■ **Input data**
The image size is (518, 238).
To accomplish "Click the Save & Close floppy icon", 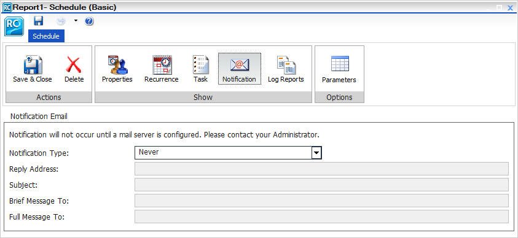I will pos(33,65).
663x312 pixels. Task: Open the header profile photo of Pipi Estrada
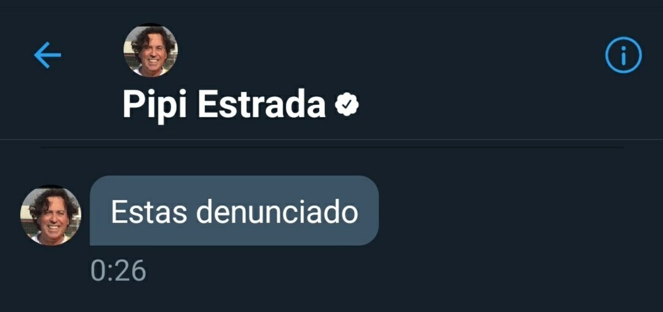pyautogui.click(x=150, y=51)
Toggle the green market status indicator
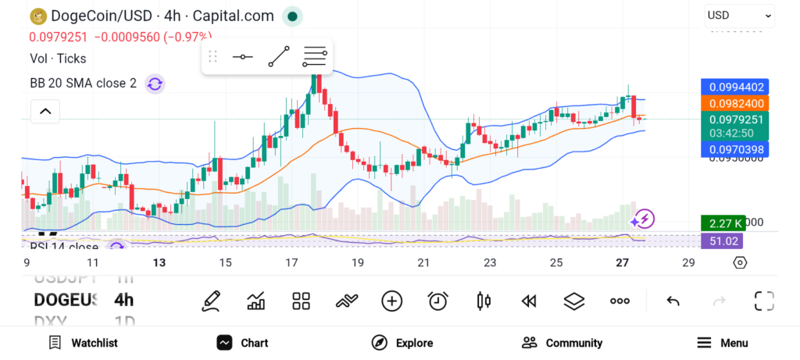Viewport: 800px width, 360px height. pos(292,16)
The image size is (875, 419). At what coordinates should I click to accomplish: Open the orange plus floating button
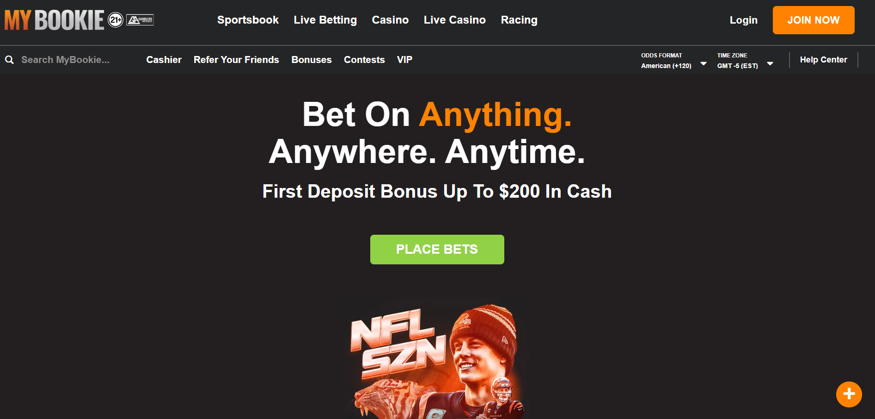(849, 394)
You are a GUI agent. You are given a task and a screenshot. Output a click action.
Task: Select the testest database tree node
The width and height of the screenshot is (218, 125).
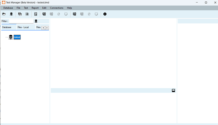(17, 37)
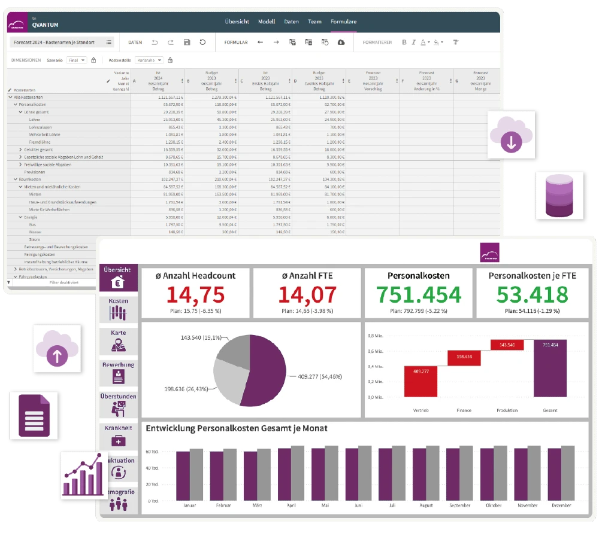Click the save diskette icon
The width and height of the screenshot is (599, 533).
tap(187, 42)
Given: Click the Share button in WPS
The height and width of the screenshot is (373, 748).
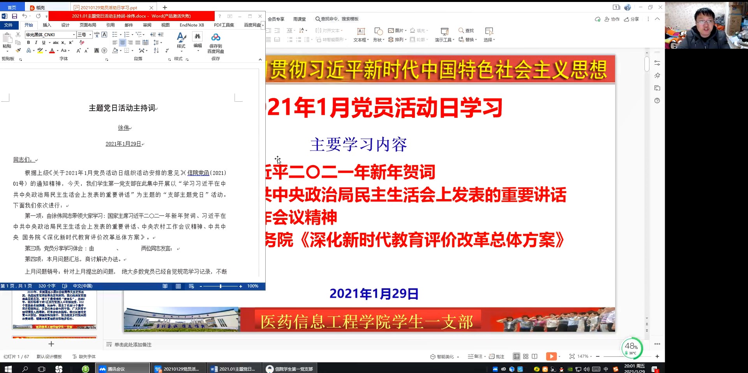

■ **To do**
Please write out exactly the lines from the one holding "You are a GUI" through the last line of the material above, both included, as a copy without pictures.

■ **Exercise response**
You are a GUI agent. You are given a task and a screenshot. Output a click action.
Task: Select the testest database tree node
The width and height of the screenshot is (218, 125).
(17, 37)
Click the save diskette icon
The width and height of the screenshot is (599, 533).
tap(187, 42)
Given: Click the Share button in WPS
The height and width of the screenshot is (373, 748).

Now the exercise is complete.